“Dear Life”
by Alice Munro
from Dear Life

Dear-Life“Dear Life” is the fourteenth and final story in Alice Munro’s short story collection Dear Life. For an overview of the book and links to my reviews of its other stories, please click here.

I really didn’t want to finish this short story collection, which came out last November but which, in a sense, I’ve been reading for the past two and a half years since Munro published “Corrie” in the October 11, 2010 issue of The New Yorker. All but two of the stories here were published somewhere at sometime since that October, and who knows if we’ll ever get anything more.

The title story was first published in the September 19, 2011, issue of The New Yorker as “Dear Life: A Childhood Visitation,” and I first read it there. I didn’t review it at the time because it was published as a “Personal History,” and I just didn’t get around to it. Because the piece was presented as nonfiction, I was surprised to see this collection of short stories titled Dear Life, but then it all made sense when we found out that the last four stories in it were explicitly “autobiographical in feeling, though not, sometimes, entirely so in fact.”

In some ways “Dear Life” takes us back to Munro’s very first short story collection which included two of my favorite stories: “Walker Brothers Cowboy” and “The Peace of Utrecht.” As in “Walker Brothers Cowboy,” here the narrator, an older Alice Munro looking back on her childhood, reflects on her father’s failed business raising silver foxes and mink. As in “The Peace of Utrecht,” this piece also reflects on a particular experience with Munro’s mother (though, interestingly, as published in Dear Life the piece has taken out an explicit reference to “The Peace of Utrecht” that was included in the version that showed up in The New Yorker. All in all, this is a fantastic piece, and, if it is to be, a fitting way to end a career as one of the world’s greatest writers.
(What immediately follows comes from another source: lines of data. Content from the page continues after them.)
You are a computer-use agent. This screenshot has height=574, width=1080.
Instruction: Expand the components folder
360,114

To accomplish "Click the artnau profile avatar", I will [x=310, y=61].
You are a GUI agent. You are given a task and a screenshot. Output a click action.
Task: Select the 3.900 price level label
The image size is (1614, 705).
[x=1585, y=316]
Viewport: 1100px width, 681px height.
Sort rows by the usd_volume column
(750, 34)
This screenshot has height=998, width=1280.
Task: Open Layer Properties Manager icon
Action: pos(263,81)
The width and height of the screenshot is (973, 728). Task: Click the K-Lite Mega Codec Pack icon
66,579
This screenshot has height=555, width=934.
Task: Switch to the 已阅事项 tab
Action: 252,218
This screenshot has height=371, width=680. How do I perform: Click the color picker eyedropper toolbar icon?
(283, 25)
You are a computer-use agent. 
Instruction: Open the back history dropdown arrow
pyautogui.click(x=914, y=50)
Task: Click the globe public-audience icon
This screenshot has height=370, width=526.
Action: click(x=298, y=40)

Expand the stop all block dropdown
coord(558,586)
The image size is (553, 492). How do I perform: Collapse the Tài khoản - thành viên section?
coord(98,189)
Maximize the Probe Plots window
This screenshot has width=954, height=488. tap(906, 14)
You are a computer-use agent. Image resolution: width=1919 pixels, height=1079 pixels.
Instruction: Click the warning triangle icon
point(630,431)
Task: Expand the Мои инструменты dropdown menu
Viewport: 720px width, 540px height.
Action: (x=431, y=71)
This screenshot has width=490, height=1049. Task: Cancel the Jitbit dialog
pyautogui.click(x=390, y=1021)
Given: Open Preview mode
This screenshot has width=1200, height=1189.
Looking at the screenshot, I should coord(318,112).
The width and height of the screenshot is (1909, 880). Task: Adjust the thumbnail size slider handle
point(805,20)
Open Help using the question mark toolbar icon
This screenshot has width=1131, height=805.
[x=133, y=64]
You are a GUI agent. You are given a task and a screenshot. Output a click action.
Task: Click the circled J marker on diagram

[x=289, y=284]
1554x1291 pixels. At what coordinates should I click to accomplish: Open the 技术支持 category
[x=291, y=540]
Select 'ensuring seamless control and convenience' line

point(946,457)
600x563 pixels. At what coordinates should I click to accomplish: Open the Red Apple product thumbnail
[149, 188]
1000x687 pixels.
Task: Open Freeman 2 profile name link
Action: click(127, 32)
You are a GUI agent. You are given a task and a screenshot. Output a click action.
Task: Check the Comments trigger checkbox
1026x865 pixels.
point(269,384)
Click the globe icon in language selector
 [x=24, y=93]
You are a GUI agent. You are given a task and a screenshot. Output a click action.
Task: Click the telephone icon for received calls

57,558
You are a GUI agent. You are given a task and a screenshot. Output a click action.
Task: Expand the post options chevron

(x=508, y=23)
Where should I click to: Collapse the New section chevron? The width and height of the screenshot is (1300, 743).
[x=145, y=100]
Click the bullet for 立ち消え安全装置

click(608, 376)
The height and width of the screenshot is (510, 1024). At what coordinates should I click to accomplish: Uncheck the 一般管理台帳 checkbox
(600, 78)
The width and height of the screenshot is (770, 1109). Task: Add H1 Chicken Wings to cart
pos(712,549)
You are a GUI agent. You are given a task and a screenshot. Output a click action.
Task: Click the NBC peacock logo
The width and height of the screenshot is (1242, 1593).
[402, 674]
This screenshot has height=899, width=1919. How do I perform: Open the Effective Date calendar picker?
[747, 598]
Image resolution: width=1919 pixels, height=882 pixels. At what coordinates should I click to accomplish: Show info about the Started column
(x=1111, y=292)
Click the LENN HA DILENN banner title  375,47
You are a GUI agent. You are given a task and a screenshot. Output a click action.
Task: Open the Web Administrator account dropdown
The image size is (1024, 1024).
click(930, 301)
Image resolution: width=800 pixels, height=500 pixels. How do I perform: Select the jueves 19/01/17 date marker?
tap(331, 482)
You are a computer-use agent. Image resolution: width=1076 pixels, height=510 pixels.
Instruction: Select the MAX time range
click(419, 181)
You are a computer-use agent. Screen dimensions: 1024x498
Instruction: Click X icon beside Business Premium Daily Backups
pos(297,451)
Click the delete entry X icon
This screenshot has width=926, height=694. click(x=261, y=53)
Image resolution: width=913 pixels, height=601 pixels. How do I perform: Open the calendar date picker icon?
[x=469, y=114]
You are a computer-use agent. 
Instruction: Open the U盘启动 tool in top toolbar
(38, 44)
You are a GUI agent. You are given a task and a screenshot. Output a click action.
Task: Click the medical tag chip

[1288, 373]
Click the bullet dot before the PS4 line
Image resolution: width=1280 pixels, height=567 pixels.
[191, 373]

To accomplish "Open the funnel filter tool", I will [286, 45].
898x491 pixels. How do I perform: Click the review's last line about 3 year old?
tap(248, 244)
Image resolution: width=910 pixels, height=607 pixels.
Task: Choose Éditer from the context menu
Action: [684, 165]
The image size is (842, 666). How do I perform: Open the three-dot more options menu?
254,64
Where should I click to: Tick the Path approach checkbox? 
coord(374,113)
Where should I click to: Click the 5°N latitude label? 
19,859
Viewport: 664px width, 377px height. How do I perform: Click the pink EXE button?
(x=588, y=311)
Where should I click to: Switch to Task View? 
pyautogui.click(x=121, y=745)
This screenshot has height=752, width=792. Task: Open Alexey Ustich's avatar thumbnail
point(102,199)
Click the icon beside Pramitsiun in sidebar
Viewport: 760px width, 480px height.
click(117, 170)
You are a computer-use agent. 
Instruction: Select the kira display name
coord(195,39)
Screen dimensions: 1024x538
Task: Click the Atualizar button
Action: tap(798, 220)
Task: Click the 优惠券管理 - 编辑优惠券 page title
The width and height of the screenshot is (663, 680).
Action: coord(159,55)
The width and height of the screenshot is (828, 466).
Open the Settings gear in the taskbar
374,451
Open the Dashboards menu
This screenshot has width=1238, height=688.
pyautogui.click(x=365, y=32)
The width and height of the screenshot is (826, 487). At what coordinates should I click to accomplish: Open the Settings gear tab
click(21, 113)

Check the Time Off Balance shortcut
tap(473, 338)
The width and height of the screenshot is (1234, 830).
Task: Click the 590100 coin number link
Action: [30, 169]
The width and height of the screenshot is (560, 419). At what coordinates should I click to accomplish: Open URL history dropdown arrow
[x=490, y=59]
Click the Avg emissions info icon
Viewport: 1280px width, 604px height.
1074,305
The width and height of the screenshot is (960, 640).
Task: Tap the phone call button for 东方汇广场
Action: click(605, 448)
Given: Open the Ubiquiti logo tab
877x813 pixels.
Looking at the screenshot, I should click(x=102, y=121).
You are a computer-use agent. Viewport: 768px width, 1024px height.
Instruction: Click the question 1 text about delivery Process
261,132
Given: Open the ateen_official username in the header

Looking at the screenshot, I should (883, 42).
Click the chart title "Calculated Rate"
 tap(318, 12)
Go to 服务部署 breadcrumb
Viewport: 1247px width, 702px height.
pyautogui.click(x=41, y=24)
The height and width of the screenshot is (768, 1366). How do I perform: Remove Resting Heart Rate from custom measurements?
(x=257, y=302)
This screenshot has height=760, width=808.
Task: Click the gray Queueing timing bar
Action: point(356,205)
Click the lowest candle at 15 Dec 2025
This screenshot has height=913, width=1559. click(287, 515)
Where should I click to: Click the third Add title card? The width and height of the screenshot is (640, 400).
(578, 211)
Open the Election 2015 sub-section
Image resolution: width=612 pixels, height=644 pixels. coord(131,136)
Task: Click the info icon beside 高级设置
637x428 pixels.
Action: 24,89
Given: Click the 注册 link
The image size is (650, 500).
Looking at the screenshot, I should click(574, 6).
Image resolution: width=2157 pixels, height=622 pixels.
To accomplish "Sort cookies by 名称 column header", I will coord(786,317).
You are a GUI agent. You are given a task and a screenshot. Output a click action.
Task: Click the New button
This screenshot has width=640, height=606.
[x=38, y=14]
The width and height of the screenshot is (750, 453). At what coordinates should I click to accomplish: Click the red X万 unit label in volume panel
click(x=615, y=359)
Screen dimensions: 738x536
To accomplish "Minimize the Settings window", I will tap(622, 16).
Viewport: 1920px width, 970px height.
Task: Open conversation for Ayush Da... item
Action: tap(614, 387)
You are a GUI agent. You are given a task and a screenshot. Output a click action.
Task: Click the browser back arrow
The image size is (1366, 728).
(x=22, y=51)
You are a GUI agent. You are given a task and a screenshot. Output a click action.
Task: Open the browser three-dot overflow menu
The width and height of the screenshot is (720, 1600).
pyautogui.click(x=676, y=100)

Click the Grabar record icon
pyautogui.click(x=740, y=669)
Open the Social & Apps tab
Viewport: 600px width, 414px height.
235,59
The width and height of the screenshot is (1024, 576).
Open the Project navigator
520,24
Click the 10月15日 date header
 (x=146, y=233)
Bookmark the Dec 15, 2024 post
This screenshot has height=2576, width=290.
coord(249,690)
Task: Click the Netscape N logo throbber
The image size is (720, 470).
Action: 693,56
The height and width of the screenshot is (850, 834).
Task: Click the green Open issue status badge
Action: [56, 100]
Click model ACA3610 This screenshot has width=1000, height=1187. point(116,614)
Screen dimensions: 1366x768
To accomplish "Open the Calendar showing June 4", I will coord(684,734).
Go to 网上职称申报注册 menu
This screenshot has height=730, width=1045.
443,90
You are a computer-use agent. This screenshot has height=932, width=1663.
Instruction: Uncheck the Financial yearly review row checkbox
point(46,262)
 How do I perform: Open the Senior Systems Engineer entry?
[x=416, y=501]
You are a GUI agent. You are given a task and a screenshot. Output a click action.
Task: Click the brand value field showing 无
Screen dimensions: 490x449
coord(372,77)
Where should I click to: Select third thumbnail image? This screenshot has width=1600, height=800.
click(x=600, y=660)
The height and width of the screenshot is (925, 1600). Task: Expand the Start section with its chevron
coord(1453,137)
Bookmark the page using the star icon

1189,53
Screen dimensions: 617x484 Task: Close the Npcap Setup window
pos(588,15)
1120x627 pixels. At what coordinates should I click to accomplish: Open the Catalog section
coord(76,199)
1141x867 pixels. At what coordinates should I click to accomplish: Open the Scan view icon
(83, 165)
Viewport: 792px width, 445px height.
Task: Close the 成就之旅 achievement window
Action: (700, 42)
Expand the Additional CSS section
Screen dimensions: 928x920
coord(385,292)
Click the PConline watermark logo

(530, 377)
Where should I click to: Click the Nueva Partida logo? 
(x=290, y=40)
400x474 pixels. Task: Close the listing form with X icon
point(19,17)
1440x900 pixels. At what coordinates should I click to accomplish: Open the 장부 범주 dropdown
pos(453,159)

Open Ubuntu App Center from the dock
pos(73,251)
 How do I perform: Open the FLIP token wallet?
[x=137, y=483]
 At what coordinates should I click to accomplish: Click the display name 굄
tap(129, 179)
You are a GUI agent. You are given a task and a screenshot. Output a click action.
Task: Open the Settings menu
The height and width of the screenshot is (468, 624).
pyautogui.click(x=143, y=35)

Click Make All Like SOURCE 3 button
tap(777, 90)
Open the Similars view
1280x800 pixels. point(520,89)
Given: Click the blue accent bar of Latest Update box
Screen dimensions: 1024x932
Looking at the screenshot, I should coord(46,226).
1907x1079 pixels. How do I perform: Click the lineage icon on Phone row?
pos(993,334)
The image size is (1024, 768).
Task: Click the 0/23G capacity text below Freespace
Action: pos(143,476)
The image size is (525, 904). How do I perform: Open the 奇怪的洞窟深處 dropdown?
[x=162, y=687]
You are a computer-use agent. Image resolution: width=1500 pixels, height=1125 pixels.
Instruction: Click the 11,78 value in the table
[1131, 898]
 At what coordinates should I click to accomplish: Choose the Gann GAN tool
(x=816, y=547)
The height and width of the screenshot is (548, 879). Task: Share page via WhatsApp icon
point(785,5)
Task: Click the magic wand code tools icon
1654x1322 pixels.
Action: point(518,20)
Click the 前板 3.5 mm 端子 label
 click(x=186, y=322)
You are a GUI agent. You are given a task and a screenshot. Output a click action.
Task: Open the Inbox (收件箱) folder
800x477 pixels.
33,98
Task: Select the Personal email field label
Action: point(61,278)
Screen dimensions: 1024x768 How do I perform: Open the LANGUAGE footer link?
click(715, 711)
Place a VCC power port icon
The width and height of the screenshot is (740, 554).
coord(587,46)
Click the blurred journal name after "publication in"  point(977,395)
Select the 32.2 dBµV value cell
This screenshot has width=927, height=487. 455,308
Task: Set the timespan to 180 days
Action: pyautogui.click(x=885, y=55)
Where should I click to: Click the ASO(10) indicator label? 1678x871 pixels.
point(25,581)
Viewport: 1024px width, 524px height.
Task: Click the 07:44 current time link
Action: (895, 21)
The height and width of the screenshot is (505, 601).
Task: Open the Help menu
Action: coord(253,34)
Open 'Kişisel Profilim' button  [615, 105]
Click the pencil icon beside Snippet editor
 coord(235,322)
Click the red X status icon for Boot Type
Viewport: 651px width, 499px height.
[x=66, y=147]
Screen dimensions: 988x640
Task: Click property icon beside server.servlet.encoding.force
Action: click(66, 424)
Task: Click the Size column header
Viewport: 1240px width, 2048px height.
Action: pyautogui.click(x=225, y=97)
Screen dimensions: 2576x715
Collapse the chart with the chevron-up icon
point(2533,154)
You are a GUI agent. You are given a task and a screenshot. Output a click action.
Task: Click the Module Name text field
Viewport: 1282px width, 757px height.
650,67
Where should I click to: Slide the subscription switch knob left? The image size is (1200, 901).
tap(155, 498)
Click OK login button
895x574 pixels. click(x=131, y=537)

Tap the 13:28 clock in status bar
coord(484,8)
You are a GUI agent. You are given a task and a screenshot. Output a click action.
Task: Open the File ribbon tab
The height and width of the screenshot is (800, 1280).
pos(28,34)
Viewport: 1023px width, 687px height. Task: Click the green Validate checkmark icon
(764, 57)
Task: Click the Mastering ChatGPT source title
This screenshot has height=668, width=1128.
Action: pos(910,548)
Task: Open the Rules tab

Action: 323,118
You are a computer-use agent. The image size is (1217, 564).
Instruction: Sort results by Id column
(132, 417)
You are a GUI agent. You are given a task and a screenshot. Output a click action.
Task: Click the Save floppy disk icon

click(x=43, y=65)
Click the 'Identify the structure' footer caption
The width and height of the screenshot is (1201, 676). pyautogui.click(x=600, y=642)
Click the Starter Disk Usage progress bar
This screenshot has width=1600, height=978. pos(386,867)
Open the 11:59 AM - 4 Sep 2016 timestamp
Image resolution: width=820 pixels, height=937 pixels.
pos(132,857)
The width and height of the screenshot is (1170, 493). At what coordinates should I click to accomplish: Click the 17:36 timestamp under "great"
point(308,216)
“Dear Life” begins (like “Walker Brothers Cowboy”) with a description of the town and the surrounding areas. We learn that Munro lived not quite in the country and not quite in the town, and in just a few short pages we sense the richness of a childhood, complete with scenes from school and home, shown in various states of transition. It is a look at a time now long past but still part of memory — for a while longer.

After this generous look at childhood, its innocence and vibrance in the face of decline, Munro tightens the story up (as she so often does) and focuses on one scene, a terrifying visit from an unhinged neighbor, Mrs. Netterfield. Alice was just a baby, set outside while her mother washed the dishes. Something — who knows what — makes her mother glance outside, and her heart sinks when she sees Mrs. Netterfield coming down the road threateningly. Her mother rushes out and grabs Alice, gets back in the house and blocks the door.

I hesitate to go further, but I will say that there was a degree of malice in Mrs. Netterfield’s heart, a malice and the sadness we all feel when we realize time has changed everything, a malice that Alice came to understand only years later. It’s not a spoiler to give you the final line:

We say of some things that they can’t be forgiven, or that we will never forgive ourselves. But we do — we do it all the time.